In [1]:
import numpy as np
import pandas as pd
import torch
import torch.nn as nn

#### *Toy example (model needs to find words corresponding to the location)*
---

##### Data & Preprocessing

In [2]:
corpus = [
          "We always come to Paris",
          "The professor is from Australia",
          "I live in Stanford",
          "He comes from Taiwan",
          "The capital of Turkey is Ankara"
         ]

    - tokenization
    - stop words removal
    - lowercasing
    - noise removal

In [3]:
def preprocessing(sent):
    return sent.lower().split()
 
train_sentences = [preprocessing(sentence) for sentence in corpus]

In [4]:
train_sentences

[['we', 'always', 'come', 'to', 'paris'],
 ['the', 'professor', 'is', 'from', 'australia'],
 ['i', 'live', 'in', 'stanford'],
 ['he', 'comes', 'from', 'taiwan'],
 ['the', 'capital', 'of', 'turkey', 'is', 'ankara']]

    location set:

In [5]:
locations = set(["australia", "ankara", "paris", "stanford", "taiwan", "turkey"])

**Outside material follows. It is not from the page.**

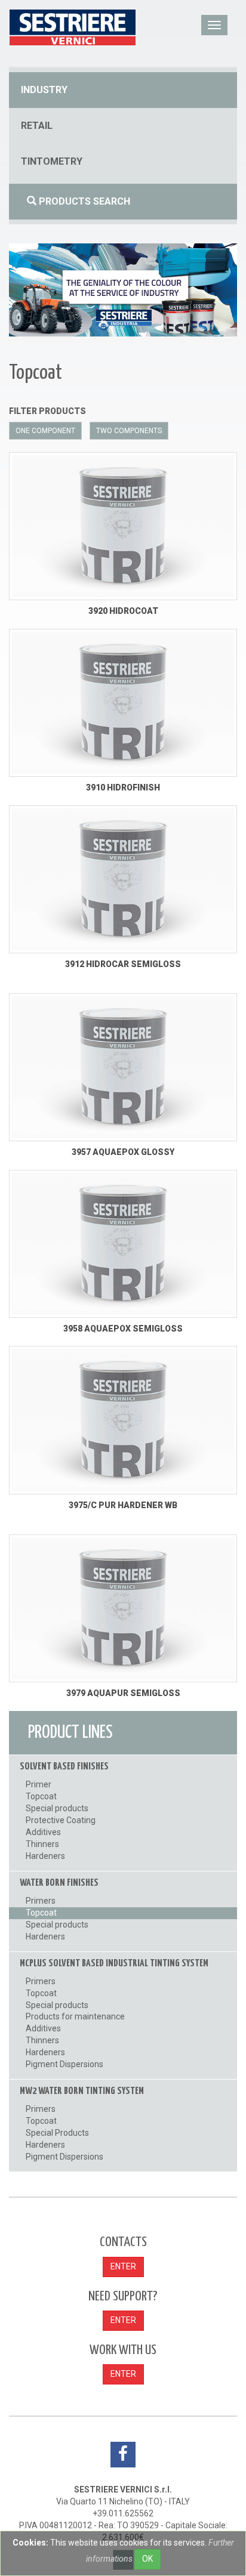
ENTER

train_labels = [[1 if word in locations else 0 for word in sentence] for sentence in train_sentences]

In [6]:
train_labels

[[0, 0, 0, 0, 1],
 [0, 0, 0, 0, 1],
 [0, 0, 0, 1],
 [0, 0, 0, 1],
 [0, 0, 0, 1, 0, 1]]

    vocabulary from sentences:

In [7]:
vocab = set(word for sentence in train_sentences for word in sentence)

vocab

{'always',
 'ankara',
 'australia',
 'capital',
 'come',
 'comes',
 'from',
 'he',
 'i',
 'in',
 'is',
 'live',
 'of',
 'paris',
 'professor',
 'stanford',
 'taiwan',
 'the',
 'to',
 'turkey',
 'we'}

In [8]:
vocab.add("<unk>")

    Padding for window classification

In [9]:
vocab.add('<pad>')

In [10]:
def add_padding(sentence, window_size, pad='<pad>'):
    window = [pad] * window_size
    return window + sentence + window

In [11]:
words = sorted(list(vocab))

words_to_indx = {word:indx for indx, word in enumerate(words)}

In [12]:
words_to_indx

{'<pad>': 0,
 '<unk>': 1,
 'always': 2,
 'ankara': 3,
 'australia': 4,
 'capital': 5,
 'come': 6,
 'comes': 7,
 'from': 8,
 'he': 9,
 'i': 10,
 'in': 11,
 'is': 12,
 'live': 13,
 'of': 14,
 'paris': 15,
 'professor': 16,
 'stanford': 17,
 'taiwan': 18,
 'the': 19,
 'to': 20,
 'turkey': 21,
 'we': 22}

    converting sentences into sequence of indices

In [13]:
def sent_to_ind(sentence, words_indexes):
    indexed_sentence = []
    for word in sentence:
        if word in words_indexes:
            index = words_to_indx[word]
        else:
            index = words_to_indx['<unk>']
        indexed_sentence.append(index)

    return indexed_sentence

In [14]:
indexed_sent = sent_to_ind(train_sentences[0], words_to_indx)
restored_sent = [words[indx] for indx in indexed_sent]

print('indexed sentence from train corpus: ', indexed_sent)
print('from indecis to words: ', restored_sent)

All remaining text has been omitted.